2019-06-13 京都大学
今堀博 工学研究科教授(兼・高等研究院物質–細胞統合システム拠点(iCeMS=アイセムス)連携主任研究者)、東野智洋 同助教らの研究グループは、現在ポルフィリン色素の中で世界最高のエネルギー変換効率を示す色素を上回る性能をもつ、新規ポルフィリン色素を開発することに成功しました。
これまで、ドナー・アクセプター構造をもつポルフィリン色素のエネルギー変換効率が最高で13%という一方で、縮環ポルフィリン色素はエネルギー変換効率が低く、あまり注目されてきませんでした。しかし今回、適切な分子設計を行うことにより、世界で初めて縮環ポルフィリン色素で10%を超えるエネルギー変換効率を達成しました。本結果は、縮環ポルフィリン色素に再びスポットライトを当て、色素増感太陽電池の新たな分子設計指針を与えたと言えます。また、現在世界最高のエネルギー変換効率を示す色素を参照色素として太陽電池性能比較を行い、今回開発した色素が参照色素を上回る性能を示すことを明らかにしました。
本研究成果によって、さらなる太陽電池作製条件の最適化により参照色素で13%のエネルギー変換効率を達成することで、今回開発した色素で13%を超える世界最高のエネルギー変換効率が実現できることが期待されます。さらには、本研究における分子設計指針をもとに色素の改良を行うことで、実用化における一つの目安とされている15%のエネルギー変換効率の実現も視野に入り、色素増感太陽電池の実用化に向けて大きく前進することが期待されます。

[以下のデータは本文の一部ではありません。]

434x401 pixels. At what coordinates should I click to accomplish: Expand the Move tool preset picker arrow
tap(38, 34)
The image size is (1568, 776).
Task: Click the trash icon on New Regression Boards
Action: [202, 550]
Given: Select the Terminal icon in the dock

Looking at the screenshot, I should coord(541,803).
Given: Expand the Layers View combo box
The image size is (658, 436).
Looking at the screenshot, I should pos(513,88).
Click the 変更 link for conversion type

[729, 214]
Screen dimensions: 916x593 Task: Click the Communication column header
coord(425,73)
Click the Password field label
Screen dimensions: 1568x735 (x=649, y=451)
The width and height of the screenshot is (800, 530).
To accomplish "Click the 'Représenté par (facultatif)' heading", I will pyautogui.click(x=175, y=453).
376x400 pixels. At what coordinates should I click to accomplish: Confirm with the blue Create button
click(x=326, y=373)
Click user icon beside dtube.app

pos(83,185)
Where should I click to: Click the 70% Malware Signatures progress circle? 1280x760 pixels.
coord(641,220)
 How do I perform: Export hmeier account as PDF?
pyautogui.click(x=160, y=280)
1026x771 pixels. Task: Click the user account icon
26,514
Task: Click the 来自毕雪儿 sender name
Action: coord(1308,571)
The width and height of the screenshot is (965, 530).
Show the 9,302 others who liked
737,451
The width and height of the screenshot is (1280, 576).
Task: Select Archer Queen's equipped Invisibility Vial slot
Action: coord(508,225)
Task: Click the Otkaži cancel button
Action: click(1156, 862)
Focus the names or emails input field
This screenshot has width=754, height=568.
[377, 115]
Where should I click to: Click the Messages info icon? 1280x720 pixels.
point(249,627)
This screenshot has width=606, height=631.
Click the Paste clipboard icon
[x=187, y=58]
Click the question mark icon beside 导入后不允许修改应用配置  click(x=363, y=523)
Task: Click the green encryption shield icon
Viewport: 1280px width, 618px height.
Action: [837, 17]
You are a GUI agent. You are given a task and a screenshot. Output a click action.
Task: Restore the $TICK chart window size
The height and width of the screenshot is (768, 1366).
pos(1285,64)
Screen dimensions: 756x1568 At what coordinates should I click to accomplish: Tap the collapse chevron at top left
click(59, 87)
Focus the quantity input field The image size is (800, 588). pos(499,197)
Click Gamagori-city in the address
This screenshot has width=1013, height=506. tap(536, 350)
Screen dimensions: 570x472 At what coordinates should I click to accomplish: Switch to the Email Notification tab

本研究成果は、2019年6月13日に、国際学術誌「Journal of the American Chemical Society」のオンライン版に掲載されました。
図:新しく開発した色素により、色素増感太陽電池のエネルギー変換効率の増大が期待される(イラスト:高宮泉水)
書誌情報
【DOI】 https://doi.org/10.1021/jacs.9b03302
Yuma Kurumisawa, Tomohiro Higashino, Shimpei Nimura, Yukihiro Tsuji, Hitomi Iiyama and Hiroshi Imahori (2019). Renaissance of Fused Porphyrins: Substituted Methylene-Bridged Thiophene-Fused Strategy for High-Performance Dye-Sensitized Solar Cells. Journal of the American Chemical Society.
日刊工業新聞(6月13日 29面)に掲載されました。